Stated exercise: Reproduce the data below verbatim, from the first line through the line containing "(x=836, y=206)", both included.
>>>>>
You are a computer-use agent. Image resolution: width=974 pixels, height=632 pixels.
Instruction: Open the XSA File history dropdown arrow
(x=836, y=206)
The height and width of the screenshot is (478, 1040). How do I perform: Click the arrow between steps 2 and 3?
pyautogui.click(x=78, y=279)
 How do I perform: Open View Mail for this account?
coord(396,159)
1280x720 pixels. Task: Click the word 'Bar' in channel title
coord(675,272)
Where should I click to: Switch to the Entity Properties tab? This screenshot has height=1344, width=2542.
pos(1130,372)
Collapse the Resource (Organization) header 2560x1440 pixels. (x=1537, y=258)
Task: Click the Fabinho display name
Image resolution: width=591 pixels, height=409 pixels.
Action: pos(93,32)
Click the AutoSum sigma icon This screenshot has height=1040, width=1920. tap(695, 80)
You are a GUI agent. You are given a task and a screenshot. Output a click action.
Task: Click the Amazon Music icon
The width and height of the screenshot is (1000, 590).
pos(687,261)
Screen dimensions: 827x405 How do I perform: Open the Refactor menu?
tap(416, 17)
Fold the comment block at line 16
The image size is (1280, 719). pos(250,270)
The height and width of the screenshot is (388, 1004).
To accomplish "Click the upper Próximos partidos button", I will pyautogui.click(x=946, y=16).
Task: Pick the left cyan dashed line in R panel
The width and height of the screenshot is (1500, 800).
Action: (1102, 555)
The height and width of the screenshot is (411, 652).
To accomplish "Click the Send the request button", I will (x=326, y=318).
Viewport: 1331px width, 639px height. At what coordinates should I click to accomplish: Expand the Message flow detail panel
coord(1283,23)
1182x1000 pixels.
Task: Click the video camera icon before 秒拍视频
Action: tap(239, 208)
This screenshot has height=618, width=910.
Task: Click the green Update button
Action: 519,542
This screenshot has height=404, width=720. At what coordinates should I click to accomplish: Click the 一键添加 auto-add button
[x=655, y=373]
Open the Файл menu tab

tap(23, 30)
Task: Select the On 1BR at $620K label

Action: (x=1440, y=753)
<<<<<
Response:
You are a computer-use agent. Image resolution: width=974 pixels, height=632 pixels.
Instruction: Open the XSA File history dropdown arrow
(x=836, y=206)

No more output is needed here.